At a mystical Himalayan village in Kumaon; Cheeku, a seventeen-year-old girl battles the ugly world of bureaucrats and landlords, while searching for her absconding father. Her brother, Hansa, meanwhile, along with his friend, is being chased by a local bully Bunty, for he has stolen his five-rupee-coin. A marvellous take on life in the hills told through these two charming stories.
‘Hansa’ is a fine film. The young boy, who plays Hansa’s best friend, gives the best performance of the film. Although the story does slack a bit in the middle, the fine performances and the brilliant cinematography pull the film through.
The film, on the outset, tackles various issues – bureaucracy, sexual abuse, corruption, and childhood troubles among several more. There's a scene in the film where Hansa (Suraj) has borrowed his best friend's prized possession, a ball, and has inadvertently gotten it stuck on a treetop. The ball keeps hanging there, quite predictably, till the end of the film. During the run-time of the film, we are shown that sight again and again till the end. Abandonment forms a major crux of the film as both Hansa and his elder sister Cheeku (Trimala Adhikari) have been abandoned, along with their pregnant mother, in the hills. Cheeku is looking for her father, who has disappeared since a year, and is trying her best to save their house from being taken away by their lecherous landlord, Bajju Da (Kumud Mishra of ‘Rockstar’ fame). Cheeku’s younger brother, Hansa, steals the local bully’s five rupee coin and ends up becoming a strong suspect. The intimidating bully Bunty tries to get the better of Hansa, but is fooled by the little kid every time. While, Hansa and his best friend are on about their little adventure, Cheeku is facing all kinds of trials and tribulations over their home, the landlord’s indecent propositions, taking care of her pregnant mother and the search for her lost father. The concept of the film isn’t really anything different. It deals with issues that the people living in the hills face. Be it abandonment or dealing with increasing urbanization, these people start to find themselves alien in their own land. This aspect was well attributed in films such as ‘Anhey Ghorhey Da Daan’ and ‘Bom’. However, what makes ‘Hansa’ different is that it focuses on the same issues through the eyes of children. Debutante director Manav Kaul extracts wonderful performances from the actors, especially the two actors playing Hansa and his best friend. Can’t seem to find the name anywhere on the web, but the boy who plays Hansa’s close friend delivers the finest performance in the film. The scenes, involving both the friends, are absolutely delightful. The cinematography, by Sachin Kabir, wonderfully captures the serenity of the Himalayan foothills. The pace is meditative at some junctures in the screenplay, but overall, the film does manage to charm the viewer.

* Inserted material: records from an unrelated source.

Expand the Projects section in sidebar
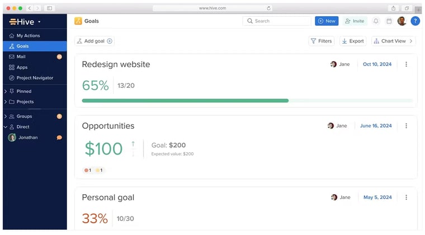This screenshot has height=235, width=425. tap(6, 102)
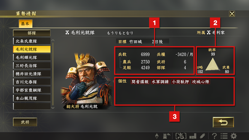The image size is (249, 140).
Task: Click the up chevron above the unit list
Action: pos(53,40)
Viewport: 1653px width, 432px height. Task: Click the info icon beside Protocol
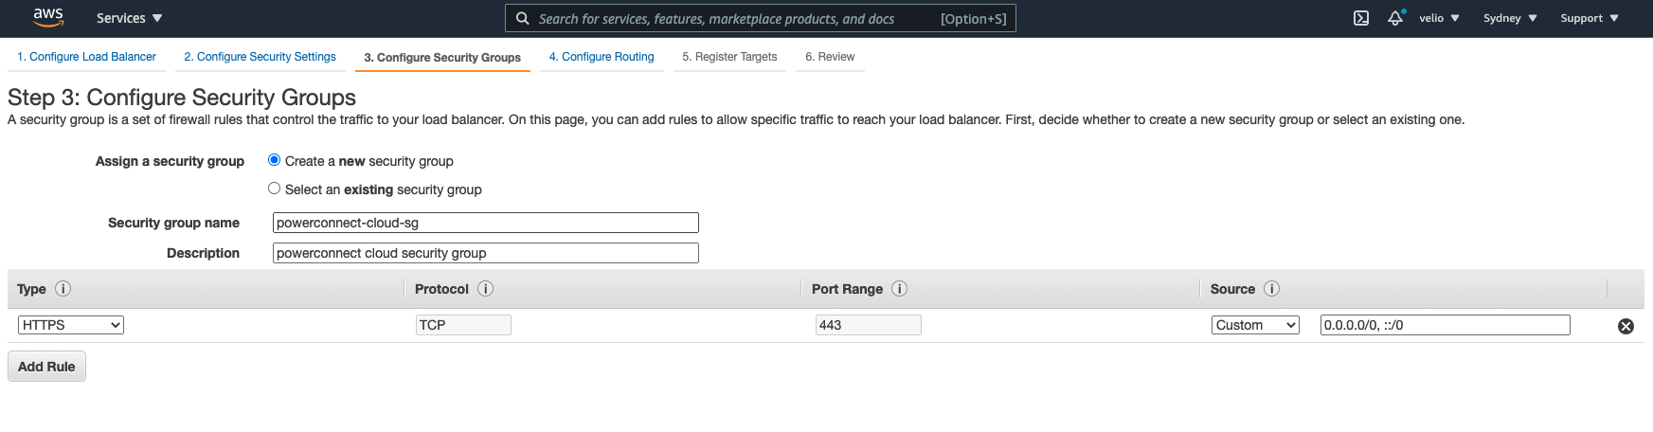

Although it’s a film which features children, the story will definitely strike a chord with adults. There are some very important issues that have been portrayed in the film. What works for this film is that it embeds within itself all these issues and still manages to entertain. While ‘Hansa’ is not the best film to come out of PVR Director’s Rare this year, it does work its charm. If not a theatre viewing, the film should definitely be watched on DVD. Try catching it on the big screen anyway!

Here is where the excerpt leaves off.